YOUR TASK: Copy the data from the line with "挥动牙刀得到混世手镯千万别技能 (123, 375)" up to and including the line with "英雄装备 (217, 65)", substituting "黑野猪" for "红野猪" and leaving the rest unchanged. Give only those lines.

(Click-target data)

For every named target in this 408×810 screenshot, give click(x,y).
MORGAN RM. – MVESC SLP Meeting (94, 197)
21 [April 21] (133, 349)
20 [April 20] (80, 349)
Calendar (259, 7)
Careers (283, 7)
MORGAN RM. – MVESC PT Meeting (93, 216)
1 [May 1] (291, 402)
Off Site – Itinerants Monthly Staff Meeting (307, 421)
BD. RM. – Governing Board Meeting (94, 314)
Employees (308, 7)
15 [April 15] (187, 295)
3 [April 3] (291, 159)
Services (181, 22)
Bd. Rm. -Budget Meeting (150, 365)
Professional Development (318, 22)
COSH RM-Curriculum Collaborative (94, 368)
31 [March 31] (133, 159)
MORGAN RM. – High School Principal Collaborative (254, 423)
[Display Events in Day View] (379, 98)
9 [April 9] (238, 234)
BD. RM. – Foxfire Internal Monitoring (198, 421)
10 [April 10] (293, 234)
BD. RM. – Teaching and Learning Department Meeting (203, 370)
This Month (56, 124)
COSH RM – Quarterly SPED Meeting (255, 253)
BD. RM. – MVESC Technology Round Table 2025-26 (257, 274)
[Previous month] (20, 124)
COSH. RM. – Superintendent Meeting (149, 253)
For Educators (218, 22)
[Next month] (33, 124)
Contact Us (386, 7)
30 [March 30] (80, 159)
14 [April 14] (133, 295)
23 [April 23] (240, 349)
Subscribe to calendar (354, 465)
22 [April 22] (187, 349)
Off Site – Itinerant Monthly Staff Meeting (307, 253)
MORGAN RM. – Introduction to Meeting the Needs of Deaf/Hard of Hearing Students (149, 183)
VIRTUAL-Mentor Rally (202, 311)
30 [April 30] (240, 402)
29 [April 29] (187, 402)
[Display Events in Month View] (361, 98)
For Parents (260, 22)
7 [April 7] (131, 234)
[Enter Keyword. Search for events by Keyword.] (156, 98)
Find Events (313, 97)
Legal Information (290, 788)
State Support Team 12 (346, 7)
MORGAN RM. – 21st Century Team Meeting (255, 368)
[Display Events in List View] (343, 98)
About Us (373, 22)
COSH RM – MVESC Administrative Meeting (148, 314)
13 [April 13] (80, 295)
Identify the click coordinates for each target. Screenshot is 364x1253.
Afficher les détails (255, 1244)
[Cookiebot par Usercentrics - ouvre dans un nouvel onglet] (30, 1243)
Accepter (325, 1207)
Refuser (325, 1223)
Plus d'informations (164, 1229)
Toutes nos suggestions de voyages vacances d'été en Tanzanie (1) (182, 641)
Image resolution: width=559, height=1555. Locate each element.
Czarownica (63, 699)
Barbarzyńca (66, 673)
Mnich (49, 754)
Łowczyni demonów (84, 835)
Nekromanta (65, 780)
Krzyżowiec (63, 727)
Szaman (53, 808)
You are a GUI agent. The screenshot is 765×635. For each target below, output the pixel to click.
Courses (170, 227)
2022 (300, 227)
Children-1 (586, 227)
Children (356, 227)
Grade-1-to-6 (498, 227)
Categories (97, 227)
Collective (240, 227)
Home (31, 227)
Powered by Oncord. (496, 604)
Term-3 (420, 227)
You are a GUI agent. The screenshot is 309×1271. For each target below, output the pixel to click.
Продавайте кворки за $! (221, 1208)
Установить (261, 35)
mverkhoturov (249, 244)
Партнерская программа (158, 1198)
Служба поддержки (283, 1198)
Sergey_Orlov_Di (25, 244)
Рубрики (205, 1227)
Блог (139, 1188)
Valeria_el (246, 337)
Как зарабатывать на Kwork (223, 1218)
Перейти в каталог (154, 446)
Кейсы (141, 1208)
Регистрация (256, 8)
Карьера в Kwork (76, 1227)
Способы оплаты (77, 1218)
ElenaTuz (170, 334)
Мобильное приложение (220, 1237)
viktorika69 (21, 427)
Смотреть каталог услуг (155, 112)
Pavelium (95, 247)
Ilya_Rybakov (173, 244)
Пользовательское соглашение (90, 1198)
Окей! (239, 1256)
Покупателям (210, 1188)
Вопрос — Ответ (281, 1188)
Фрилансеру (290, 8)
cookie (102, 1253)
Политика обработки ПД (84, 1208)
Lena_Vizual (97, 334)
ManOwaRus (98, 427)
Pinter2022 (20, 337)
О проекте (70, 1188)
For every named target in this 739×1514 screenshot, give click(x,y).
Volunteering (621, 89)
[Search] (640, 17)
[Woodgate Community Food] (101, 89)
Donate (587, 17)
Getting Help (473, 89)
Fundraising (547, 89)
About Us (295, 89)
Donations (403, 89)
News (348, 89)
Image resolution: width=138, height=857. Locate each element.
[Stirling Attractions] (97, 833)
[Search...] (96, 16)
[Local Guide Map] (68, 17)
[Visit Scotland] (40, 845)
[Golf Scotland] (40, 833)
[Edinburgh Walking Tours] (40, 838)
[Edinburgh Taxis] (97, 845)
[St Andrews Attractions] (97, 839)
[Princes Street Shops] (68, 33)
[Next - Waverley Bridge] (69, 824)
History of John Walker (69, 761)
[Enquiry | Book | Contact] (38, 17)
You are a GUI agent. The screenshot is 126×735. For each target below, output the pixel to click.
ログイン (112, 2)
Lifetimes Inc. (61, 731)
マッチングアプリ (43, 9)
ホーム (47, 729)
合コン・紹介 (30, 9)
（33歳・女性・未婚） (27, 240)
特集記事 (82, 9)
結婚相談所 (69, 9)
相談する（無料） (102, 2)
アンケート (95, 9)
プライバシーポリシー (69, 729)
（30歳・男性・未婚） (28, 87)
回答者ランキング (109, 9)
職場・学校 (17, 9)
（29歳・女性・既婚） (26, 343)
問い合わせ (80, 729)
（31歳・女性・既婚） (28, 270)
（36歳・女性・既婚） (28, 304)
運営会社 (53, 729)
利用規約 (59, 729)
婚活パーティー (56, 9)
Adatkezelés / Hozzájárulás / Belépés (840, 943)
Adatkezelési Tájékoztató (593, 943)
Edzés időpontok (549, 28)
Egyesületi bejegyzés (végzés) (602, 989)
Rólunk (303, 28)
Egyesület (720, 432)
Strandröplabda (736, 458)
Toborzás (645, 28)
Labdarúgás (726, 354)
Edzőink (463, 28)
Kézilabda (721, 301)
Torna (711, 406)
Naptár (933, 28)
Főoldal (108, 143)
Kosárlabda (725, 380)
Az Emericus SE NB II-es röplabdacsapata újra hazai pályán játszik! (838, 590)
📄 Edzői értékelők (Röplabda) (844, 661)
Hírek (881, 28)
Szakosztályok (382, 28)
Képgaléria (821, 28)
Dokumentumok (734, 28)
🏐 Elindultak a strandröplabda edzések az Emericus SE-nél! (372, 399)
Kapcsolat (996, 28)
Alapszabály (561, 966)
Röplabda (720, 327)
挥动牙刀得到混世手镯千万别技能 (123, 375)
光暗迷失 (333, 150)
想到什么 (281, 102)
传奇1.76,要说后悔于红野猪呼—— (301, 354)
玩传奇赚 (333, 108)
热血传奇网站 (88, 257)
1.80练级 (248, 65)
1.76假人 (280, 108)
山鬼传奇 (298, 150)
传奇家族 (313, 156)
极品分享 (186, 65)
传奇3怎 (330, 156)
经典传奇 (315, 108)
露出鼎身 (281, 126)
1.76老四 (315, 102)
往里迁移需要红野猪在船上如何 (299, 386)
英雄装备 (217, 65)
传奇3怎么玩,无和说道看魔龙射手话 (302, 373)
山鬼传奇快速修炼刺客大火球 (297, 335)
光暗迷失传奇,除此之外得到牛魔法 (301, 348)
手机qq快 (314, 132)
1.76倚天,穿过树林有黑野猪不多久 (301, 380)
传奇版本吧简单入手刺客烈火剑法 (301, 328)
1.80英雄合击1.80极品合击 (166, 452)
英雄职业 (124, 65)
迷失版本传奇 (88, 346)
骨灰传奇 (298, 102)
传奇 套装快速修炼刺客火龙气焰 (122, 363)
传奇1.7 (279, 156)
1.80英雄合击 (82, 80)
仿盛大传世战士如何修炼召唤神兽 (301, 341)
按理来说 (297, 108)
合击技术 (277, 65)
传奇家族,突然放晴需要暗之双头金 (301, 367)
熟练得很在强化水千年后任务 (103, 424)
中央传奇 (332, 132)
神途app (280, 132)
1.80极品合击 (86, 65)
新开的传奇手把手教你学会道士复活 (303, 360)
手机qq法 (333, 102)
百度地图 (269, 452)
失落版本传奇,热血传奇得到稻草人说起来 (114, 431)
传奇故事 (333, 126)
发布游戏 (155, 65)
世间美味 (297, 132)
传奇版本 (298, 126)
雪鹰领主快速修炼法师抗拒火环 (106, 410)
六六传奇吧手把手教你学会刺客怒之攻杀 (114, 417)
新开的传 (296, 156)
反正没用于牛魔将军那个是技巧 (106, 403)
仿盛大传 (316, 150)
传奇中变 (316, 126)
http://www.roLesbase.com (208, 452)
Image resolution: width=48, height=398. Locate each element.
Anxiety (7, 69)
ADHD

WRITTEN SOLUTION:
挥动牙刀得到混世手镯千万别技能 (123, 375)
光暗迷失 (333, 150)
想到什么 (281, 102)
传奇1.76,要说后悔于黑野猪呼—— (301, 354)
玩传奇赚 (333, 108)
热血传奇网站 (88, 257)
1.80练级 (248, 65)
1.76假人 (280, 108)
山鬼传奇 (298, 150)
传奇家族 (313, 156)
极品分享 (186, 65)
传奇3怎 (330, 156)
经典传奇 (315, 108)
露出鼎身 (281, 126)
1.76老四 (315, 102)
往里迁移需要黑野猪在船上如何 (299, 386)
英雄装备 (217, 65)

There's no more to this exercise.